Data to process.
_ _ _ _ _ _ _
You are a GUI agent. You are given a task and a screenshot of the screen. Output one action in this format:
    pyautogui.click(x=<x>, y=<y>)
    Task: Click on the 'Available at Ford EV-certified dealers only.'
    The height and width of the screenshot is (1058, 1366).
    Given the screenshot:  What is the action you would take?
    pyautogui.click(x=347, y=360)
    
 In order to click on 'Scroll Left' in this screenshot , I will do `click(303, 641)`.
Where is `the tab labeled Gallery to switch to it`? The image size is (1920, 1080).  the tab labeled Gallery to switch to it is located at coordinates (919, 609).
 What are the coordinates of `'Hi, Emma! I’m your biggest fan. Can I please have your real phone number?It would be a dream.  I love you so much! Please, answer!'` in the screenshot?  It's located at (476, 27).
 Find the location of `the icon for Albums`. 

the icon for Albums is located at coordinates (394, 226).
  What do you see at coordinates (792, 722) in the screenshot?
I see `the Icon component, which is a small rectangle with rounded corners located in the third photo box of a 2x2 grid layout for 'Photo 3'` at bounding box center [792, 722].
_ _ _ _ _ _ _
Your instructions.
Put the stretch of the listing from the line containing "In order to" through the line containing "coordinates (919, 609)." into a Markdown table with the columns Row and Line, omitting any blank lines.

Output of the exercise.
| Row | Line |
|---|---|
| 1 |  In order to click on 'Scroll Left' in this screenshot , I will do `click(303, 641)`. |
| 2 | Where is `the tab labeled Gallery to switch to it`? The image size is (1920, 1080).  the tab labeled Gallery to switch to it is located at coordinates (919, 609). |